Oh, the joys of living in The South. Where everyone has premarital sex and drinks all week long, but likes to pretend they’ve never done either when Sunday rolls around. Luckily, we only know a tiny handful of people like this. We also have only had a tiny handful of people “disown” us for our “choices.” Eh, it happens. Their silent protest did nothing but give us more time to hang out with those who truly care about us.
So, to answer the many versions of the same question: Yes, we will get married. When we originally intended it. In my previous post I mentioned that we made the decision to push our wedding back to 2014. We made that decision BEFORE we even got pregnant. Before we even decided to go ahead and try for a kid. Why would we go back on our decision and suddenly decide to get married? That’s stupid. Jhavonn has tried to explain this to some people and they just don’t get it. Here is my reasoning: Why the hell would I want to make a wedding an obligation? I want a wedding to be a fun celebration! Full of laughter, dancing, drinks, food, good company, and celebrating! Why would I want to make it an obligatory event? We aren’t fooling God. God knows we conceived a few months ago. He’s not an idiot. This is essentially what folks want us to do. They want us to try and pull the wool over God’s eyes. “Just kidding, God! We’re married now, so let’s pretend I’m going to have a full grown baby in 4 months!” Fools.

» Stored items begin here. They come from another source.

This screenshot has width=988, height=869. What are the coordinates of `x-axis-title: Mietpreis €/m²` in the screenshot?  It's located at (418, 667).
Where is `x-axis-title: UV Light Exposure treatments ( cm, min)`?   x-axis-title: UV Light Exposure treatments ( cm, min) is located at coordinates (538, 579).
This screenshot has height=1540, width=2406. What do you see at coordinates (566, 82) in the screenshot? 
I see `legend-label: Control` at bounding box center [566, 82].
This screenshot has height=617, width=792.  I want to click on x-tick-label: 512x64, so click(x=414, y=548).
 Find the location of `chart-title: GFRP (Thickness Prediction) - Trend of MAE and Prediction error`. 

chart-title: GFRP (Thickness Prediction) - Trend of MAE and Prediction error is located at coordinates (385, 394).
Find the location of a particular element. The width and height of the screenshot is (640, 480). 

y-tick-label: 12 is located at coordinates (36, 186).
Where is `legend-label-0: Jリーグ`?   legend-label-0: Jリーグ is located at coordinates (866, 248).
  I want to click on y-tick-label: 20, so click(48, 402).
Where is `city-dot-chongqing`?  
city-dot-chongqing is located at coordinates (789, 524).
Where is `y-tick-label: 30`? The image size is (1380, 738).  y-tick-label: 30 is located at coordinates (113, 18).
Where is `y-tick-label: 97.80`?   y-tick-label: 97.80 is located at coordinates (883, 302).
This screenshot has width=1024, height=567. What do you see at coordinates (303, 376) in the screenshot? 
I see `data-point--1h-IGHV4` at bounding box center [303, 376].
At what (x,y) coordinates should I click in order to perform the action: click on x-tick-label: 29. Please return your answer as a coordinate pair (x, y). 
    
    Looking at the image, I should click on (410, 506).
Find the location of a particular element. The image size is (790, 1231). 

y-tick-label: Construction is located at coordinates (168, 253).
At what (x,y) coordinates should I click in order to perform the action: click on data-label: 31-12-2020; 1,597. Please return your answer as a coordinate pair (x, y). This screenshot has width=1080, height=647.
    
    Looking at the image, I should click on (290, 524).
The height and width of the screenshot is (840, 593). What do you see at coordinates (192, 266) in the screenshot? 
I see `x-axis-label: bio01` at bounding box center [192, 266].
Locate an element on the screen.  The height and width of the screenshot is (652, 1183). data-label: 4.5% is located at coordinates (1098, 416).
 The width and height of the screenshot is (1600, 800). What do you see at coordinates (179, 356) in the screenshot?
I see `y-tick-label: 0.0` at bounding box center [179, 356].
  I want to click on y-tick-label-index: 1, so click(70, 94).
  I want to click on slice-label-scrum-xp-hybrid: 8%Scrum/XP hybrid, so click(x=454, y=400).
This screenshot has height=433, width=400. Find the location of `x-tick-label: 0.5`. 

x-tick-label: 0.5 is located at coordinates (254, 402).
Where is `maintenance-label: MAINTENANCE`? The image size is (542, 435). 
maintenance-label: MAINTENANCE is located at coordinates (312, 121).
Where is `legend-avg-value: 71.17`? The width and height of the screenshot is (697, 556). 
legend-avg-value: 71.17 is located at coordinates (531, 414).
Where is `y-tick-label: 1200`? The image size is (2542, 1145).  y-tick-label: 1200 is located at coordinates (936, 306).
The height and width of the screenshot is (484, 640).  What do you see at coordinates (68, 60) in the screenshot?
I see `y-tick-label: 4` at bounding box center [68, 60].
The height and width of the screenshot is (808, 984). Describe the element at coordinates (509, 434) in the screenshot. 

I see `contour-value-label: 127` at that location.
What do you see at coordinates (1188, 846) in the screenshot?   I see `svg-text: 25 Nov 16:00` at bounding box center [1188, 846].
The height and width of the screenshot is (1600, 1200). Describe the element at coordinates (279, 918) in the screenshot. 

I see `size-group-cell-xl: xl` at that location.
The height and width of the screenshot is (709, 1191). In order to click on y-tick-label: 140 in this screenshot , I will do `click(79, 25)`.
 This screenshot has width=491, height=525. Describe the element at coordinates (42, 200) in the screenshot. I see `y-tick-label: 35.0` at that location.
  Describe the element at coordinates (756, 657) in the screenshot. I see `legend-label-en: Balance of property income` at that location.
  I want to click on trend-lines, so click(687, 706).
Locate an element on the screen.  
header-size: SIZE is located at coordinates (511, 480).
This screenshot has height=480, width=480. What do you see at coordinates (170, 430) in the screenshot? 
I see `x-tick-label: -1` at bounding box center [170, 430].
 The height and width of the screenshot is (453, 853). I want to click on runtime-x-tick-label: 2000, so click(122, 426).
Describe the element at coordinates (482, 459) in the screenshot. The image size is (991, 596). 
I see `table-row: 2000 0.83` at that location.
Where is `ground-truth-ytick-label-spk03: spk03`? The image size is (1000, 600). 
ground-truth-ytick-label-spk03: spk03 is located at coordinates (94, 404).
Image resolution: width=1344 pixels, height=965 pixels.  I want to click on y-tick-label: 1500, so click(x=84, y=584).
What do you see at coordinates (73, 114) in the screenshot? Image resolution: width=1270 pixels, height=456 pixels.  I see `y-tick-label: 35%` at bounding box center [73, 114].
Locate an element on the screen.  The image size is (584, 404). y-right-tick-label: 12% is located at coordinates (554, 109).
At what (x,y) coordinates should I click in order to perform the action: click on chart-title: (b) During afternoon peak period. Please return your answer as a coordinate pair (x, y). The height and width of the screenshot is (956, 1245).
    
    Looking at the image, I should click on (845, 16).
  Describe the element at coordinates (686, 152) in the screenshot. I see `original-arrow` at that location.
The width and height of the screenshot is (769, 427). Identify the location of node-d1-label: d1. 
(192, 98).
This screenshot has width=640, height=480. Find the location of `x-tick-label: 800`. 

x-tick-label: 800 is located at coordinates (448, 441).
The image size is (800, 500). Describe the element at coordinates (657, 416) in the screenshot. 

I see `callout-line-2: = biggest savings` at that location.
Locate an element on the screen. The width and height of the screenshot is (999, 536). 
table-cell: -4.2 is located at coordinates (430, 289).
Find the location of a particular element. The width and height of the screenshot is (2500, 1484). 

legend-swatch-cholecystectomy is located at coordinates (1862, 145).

I don’t feel we’ve sinned. Jhavonn doesn’t feel we’ve sinned. We have something amazing going on. We created a little human and now he/she is growing inside me! How is that a sin (a rhetorical question, for those who weren’t sure)? How is our “conceiving a child out of wedlock” any different than your screwing around half wasted with people you barely know? Or even those you know well? You’ve been seeing so-and-so for 6 months and think it’s okay to have sex? Aw, good for you. I guess I sinned more than you! Idiots.
I read something a few weeks ago that put it in perspective for me. Marriage, in and of itself, isn’t a religious practice. The joining of two people is the covenant. The “marriage” is a legal contract. If it was a religious act, then you would need a preacher/minister/etc. to make it official. Instead, you can have a Justice of the Peace make it official or even someone who got their “license” on the internet. I mean, c’mon.
So, to recap… Yes, we will get married. In 2014. Mark your calendars. I’m partial to the Fall, but we’ll see if Jhavonn has a better idea. We won’t be getting married before the baby is born, nor will we get married right after. This is the most important part of our lives coming up. A child. We already have a great relationship. We have nothing else to prove in our relationship. Some people need a piece of paper to confirm their relationship. We don’t. And ALL of that is okay.
Disclaimer: I in no way mean to speak ill of marriage or our friends who have chosen or will choose to get married before having children. I also do not mean that all of those friends need a piece of paper to confirm their relationship. Please don’t feel offended. I’m speaking in generalities, not in personal situations when referring to others in that area.